Prospective evaluation of model predictability
After selection of the optimal model based on the retrospective 4-week MSE, we proceeded to evaluating model predictability prospectively by calculating the prediction errors for forecasts of growth rates in the following 1–3 weeks (for the three prediction timeframes), referred to as prospective MSE (Supplementary Methods and Supplementary Table 3). As the optimal prediction models changed over time under our modelling framework, we selected a priori eight checkpoints that were five weeks apart for assessing model predictability (we did not assess every week due to the considerable computational time required): year 1/week 40 (the week of 1st March 2021), 1/45 (5th April), 1/50 (10th May), 2/3 (14th June), 2/8 (19th July), 2/13 (30th August), 2/18 (4th October) and 2/23 (14th November). For each checkpoint, we presented the composition of the optimal models as well as the corresponding prospective MSE.

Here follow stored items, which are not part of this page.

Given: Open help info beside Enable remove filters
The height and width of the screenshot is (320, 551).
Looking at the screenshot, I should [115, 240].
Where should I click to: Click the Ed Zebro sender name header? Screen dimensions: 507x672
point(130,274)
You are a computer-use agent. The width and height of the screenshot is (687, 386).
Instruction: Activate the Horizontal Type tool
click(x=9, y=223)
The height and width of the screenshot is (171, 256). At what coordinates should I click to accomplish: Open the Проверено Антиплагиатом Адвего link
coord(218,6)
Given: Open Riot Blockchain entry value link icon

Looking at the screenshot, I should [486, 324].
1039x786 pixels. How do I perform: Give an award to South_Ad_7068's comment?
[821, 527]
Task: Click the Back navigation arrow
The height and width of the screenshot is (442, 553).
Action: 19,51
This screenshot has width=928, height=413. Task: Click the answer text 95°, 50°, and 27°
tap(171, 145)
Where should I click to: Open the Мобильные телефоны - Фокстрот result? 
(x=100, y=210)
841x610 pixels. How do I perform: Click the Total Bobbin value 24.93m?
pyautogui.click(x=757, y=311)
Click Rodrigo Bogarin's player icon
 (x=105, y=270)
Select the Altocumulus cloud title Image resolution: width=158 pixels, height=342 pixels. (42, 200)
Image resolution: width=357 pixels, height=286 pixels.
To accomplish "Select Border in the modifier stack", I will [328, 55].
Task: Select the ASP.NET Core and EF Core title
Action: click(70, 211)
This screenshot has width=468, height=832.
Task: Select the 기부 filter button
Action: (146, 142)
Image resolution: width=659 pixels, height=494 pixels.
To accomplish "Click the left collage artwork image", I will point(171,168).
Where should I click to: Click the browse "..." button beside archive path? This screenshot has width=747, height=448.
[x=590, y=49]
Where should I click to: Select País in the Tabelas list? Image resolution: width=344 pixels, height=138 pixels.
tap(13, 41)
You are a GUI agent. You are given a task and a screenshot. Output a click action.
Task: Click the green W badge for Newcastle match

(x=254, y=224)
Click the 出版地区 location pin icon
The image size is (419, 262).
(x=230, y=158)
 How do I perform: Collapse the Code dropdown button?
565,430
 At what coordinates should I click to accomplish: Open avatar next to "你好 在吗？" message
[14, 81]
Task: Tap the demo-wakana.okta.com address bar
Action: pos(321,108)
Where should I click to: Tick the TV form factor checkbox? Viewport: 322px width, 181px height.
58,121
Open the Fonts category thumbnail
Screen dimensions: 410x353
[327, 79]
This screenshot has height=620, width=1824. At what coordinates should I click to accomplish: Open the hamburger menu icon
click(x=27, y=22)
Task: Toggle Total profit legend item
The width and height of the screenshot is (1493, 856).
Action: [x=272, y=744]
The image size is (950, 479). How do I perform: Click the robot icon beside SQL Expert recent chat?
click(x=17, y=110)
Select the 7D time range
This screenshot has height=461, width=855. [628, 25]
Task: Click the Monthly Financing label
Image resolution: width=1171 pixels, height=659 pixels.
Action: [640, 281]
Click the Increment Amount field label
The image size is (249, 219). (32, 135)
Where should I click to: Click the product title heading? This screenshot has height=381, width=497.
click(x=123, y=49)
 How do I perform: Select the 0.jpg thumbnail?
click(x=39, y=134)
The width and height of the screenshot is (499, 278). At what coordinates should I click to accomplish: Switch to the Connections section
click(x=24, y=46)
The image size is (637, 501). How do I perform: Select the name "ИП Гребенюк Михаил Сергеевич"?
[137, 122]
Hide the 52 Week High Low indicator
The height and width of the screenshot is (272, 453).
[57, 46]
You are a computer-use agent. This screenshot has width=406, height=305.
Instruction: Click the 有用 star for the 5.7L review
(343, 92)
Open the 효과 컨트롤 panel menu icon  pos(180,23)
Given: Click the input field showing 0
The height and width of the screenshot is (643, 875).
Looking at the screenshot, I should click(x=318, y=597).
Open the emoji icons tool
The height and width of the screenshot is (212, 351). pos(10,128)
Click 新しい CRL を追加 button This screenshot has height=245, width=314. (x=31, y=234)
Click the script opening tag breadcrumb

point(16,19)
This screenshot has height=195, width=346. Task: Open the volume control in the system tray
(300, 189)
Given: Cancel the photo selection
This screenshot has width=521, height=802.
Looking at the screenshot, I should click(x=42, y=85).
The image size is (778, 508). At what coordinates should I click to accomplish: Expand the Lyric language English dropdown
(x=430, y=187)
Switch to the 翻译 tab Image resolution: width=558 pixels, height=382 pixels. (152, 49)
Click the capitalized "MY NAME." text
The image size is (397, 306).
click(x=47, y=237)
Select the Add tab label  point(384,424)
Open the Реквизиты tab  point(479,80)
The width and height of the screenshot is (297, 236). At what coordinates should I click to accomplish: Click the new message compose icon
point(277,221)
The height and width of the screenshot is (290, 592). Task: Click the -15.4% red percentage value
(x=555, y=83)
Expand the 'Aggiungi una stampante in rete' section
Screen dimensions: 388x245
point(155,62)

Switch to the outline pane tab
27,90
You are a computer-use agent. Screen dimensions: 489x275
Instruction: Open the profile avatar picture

Two reference models were used to help evaluate our dynamic optimal models. We considered naïve models (with optimal time lag based on 4-week retrospective MSE) as the first reference model, to understand how much the models driven by covariates could outperform models that assume status quo. As the second reference model, to further demonstrate the advantages of our dynamic model selection approach over the conventional model with a fixed list of predictors, we used the optimal model for the first checkpoint (i.e., year 1/week 40) and fixed its covariates (referred to as fixed-predictors model); then we compared its prospective MSEs for the next seven checkpoints (i.e., year 1/week 45 onwards), allowing the model coefficients to vary.
As sensitivity analysis, the base symptoms were expanded to further include dysgeusia and anosmia, as well as headache, nasal congestion, and sore throat that have been recently reported as common symptoms of COVID-1917 to assess how the predictive accuracy was influenced.
We developed a web application COVIDPredLTLA using R ShinyApp, presenting our best prediction results at local level of the UK given all available data to date. COVIDPredLTLA (https://leoly2017.github.io/COVIDPredLTLA/), officially launched on 1st December 2021, uses real-time data from the above sources and currently updates twice per week. The application presents the predicted percentage changes (and uncertainties where applicable) in the COVID-19 cases in the present week (nowcasts) and the one and two weeks ahead (forecasts) compared with the previous week, using the optimal models (which technically could be naïve models or any of the full models), by two forms (publication date and the collection date of specimen) for each LTLA.
Analyses were done with R software (version 4.1.1). We followed the STROBE guidelines for the reporting of observational studies as well as the EPIFORGE guidelines for the reporting of epidemic forecasting and prediction research. All the data included in the analyses were population-aggregated data available in the public domain and therefore, ethical approval was not required.
Further information on research design is available in the Nature Research Reporting Summary linked to this article.